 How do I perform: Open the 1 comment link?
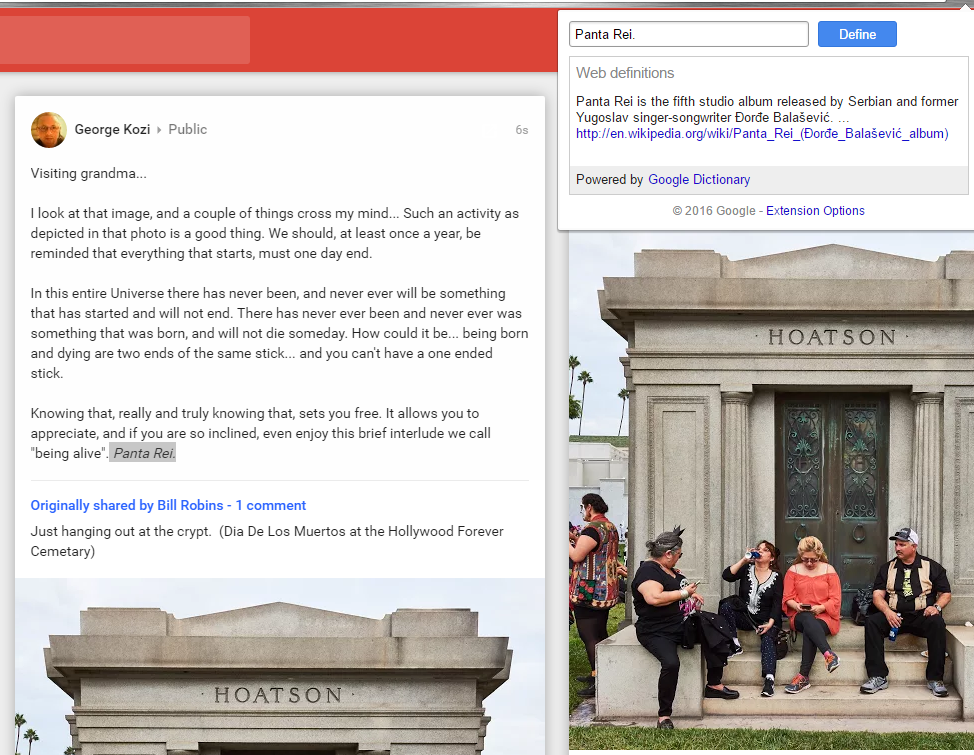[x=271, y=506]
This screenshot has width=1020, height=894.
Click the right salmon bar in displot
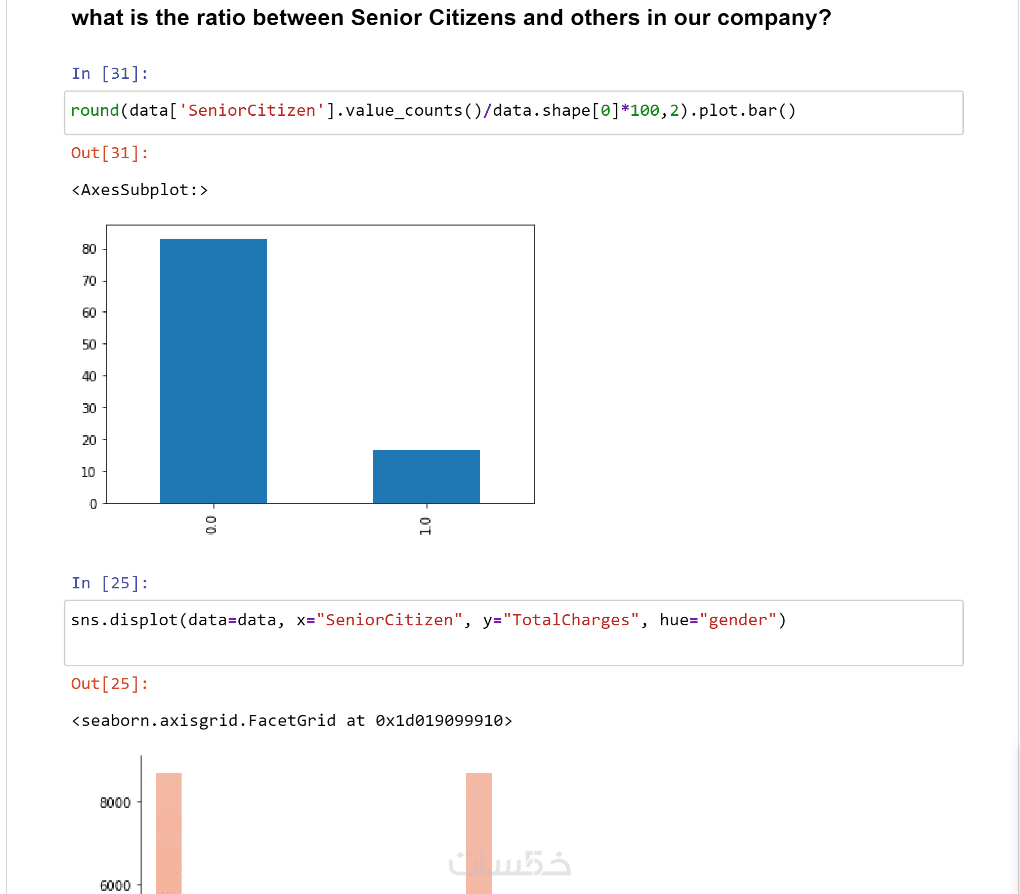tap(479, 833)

+++++

Requirement:
Print the material above word for word, and keep the pictures out of it.

Your solution:
 How do I perform: Open the 1 comment link?
[x=271, y=506]
This screenshot has width=1020, height=894.
Click the right salmon bar in displot
tap(479, 833)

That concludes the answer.